Веб-аналитика: что это такое и какие задачи она выполняет
Веб-аналитика сайтов позволяет понять, на что посетители обычно обращают внимание, какие нюансы и недочеты есть в работе ресурса, и что необходимо исправить или дополнить. Если сайт молодой, веб-мастер должен научиться пользоваться инструментами веб-аналитики, чтобы грамотно продвигать и рекламировать его. В противном случае он не будет знать, что ему делать, и в какую сторону развивать проект, каковы его слабые и сильные стороны. Чтобы не терять время на бесполезное и слепое продвижение, необходимо ознакомиться с веб-аналитикой в целом, и ее инструментами в частности.
Цели веб-аналитики
Работа с данными о целевой аудитории включает в себя задачи по сбору и анализу статистической информации, формированию результатов в виде отчетов и принятие соответствующих мер по оптимизации проекта. Этот инструмент позволяет веб-мастеру отслеживать поведение людей на сайте и узнавать, что им нравится, а что нет. Каждый владелец сайта, при помощи веб-аналитики может существенно повысить качество своей площадки:
- На основе данных можно грамотно создать продающую страницу с указанием наиболее популярных товаров.
- Анализируя поведение пользователей, владелец информационного веб-ресурса может оптимизировать структуру сайта, изменить внутренние ссылки на страницах и т. д.
- У SEO-специалиста есть возможность проверять поисковый трафик, убирать лишние ключевые запросы, добавлять новые или корректировать существующие.
Веб-аналитика – это набор инструментов для отслеживания состояния сайта, которые сами по себе не могут принести никакой пользы. Чтобы знать, почему пользователи ведут себя на сайте так, а не иначе, необходимо уметь пользоваться этими инструментами, самостоятельно анализировать, создавать отчеты и вносить корректировки. Условно можно разделить аналитику на два вида:
- Комплексное изучение сайта. Основа веб-аналитики состоит в проведении статистических исследований. Она позволяет изучать как обобщенную информацию о веб-ресурсе, так и детализированную, с уточненными данными, детально разработанную по каждой отдельной странице. Сайт изучают при помощи счетчиков трафика. Они собирают сведения о посещаемости ресурса. Чтобы получить более точные данные применяют анализаторы лог файлов (файлов регистрации) сайта. С их помощью выявляются ошибки в работе сервера, анализируется поток трафика. Комплексное изучение сайта позволяет специалистам узнать, почему на сайте мало трафика, причины низких позиций в выдаче и плохих показателей конверсии. Эти данные не просто собирают и анализируют, а решают с их помощью, как исправить недочеты и улучшить ситуацию.

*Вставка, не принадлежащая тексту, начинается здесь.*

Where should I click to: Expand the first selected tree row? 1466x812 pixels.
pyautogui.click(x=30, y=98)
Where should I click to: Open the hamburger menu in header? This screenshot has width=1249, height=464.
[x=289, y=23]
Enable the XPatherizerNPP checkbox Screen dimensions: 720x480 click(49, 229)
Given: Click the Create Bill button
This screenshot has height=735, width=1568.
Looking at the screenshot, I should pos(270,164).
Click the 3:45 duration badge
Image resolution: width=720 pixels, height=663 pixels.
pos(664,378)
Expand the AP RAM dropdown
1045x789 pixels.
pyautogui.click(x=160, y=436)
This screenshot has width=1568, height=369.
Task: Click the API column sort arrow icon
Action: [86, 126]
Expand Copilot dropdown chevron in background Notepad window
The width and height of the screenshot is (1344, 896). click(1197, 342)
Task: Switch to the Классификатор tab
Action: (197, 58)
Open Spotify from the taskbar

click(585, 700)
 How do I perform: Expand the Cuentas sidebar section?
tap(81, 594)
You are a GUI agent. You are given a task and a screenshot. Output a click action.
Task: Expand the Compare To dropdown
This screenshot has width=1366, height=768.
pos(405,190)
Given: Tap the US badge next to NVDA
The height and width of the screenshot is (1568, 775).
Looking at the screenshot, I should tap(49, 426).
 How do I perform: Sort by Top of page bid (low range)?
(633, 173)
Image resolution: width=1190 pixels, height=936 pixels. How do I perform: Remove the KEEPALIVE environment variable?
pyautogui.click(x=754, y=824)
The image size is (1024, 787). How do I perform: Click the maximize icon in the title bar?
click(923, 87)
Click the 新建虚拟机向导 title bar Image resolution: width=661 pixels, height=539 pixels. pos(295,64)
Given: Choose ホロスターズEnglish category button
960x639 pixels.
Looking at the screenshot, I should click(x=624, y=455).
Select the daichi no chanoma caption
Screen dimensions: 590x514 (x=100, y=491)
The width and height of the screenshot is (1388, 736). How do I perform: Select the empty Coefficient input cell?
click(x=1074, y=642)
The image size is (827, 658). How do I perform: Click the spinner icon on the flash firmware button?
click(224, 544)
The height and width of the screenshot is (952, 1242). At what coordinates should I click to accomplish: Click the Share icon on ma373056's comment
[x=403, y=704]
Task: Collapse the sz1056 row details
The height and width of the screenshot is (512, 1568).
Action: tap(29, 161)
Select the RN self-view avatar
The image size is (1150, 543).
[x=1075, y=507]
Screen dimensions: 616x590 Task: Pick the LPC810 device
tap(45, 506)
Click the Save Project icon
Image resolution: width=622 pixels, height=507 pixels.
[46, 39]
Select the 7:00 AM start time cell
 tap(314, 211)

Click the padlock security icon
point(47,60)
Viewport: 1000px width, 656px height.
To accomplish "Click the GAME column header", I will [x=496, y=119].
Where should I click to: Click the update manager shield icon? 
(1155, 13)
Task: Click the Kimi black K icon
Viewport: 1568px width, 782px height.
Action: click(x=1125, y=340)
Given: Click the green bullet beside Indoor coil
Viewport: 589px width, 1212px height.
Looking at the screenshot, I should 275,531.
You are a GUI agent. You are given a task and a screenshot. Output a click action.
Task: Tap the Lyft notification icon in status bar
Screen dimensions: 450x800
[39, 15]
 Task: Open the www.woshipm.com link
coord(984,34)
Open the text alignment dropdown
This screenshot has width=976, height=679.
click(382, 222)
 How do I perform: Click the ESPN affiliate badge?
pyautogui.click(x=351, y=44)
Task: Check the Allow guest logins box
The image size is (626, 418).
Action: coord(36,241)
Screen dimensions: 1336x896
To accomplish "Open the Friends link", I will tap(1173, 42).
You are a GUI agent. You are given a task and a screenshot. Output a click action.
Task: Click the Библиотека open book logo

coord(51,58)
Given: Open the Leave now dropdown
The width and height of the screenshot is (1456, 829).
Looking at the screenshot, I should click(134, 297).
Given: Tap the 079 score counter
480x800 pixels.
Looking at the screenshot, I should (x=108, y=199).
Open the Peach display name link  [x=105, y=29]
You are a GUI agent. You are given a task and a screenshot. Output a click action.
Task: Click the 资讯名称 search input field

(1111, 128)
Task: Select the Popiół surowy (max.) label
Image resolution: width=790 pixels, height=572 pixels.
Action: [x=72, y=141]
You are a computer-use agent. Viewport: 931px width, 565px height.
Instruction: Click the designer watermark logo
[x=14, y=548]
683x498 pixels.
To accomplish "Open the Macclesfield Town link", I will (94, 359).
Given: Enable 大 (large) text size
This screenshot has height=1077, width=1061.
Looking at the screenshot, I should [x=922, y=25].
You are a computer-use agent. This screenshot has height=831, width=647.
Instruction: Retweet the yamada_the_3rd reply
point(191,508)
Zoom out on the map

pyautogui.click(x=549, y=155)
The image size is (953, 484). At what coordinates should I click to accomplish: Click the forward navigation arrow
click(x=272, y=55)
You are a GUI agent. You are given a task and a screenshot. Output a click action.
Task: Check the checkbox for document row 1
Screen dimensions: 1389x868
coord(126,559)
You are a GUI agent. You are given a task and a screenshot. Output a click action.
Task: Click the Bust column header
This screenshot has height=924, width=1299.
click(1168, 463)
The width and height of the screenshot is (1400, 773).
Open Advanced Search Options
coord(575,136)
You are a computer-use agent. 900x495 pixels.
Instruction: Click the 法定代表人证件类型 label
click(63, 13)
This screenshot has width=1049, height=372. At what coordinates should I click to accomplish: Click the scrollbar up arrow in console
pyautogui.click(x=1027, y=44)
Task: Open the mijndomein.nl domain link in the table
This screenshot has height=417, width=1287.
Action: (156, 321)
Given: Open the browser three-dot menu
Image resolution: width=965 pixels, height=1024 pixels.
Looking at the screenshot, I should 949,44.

- Сквозная веб-аналитика. Данный метод анализа позволяет веб-мастерам проследить полный путь посетителя сайта: просмотр рекламного объявления, переход на целевую страницу, выполнение действия (покупка, подписка, заполнение формы обратной связи и т. д.), повторное возвращение. Это дает возможность устанавливать точки контакта и отслеживать, какой канал привлечения посетителей наиболее эффективен.
Задачи, которые может решить веб-аналитика
Использование инструментов аналитики уместно, когда необходимо проанализировать работу сайта, узнать, удачно ли расположены кнопки, рекламные ссылки и элементы интерфейса. Основные задачи, которые можно решить веб-аналитикой – общая оценка аудитории сайта и его техническая составляющая. К первому разделу относится:
- Сбор и анализ информации о посетителях и их активности: количество просмотренных страниц, время, проведенное на сайте, географическое расположение.
- Выявление источников трафика: из поискового запроса, рекламных блоков или посредством ввода прямой ссылки ресурса.
- Аудит семантического ядра. Здесь оценивается, какие ключевые запросы были использованы, отражают ли они потребностям целевой аудитории.
- Детальная оценка посещаемости ресурса. На этом этапе оценивается, какие страницы наиболее популярны, что привлекает пользователей больше всего: контент, контактные данные, товар. Специалист также узнает, сколько времени посетители проводят на страницах, анализирует глубину просмотра сайта, показатели отказов, маршрут по страницам и т. д.
- Действия посетителей – какая часть пользователей последовала призыву к действиям: совершила переход по ссылке, оформила покупку, подписалась на рассылку уведомлений.
К изучению технической составляющей сайта относятся:
- работы по определению того, какие страницы сайта были проиндексированы поисковыми роботами, а какие проигнорированы;
- выявление наиболее успешных ключевых слов и частоты их употребления;
- неработающие ссылки, которые ведут на несуществующую страницу или возвращают код ошибки 404.
Инструменты веб-аналитики
Основа веб-аналитики — инструменты и программы, позволяющие собрать подробную информацию и статистические данные о работе ресурса для дальнейшей интерпретации. Для сбора статистики применяются два вида инструментов: программы анализа логов и системы интернет-статистики.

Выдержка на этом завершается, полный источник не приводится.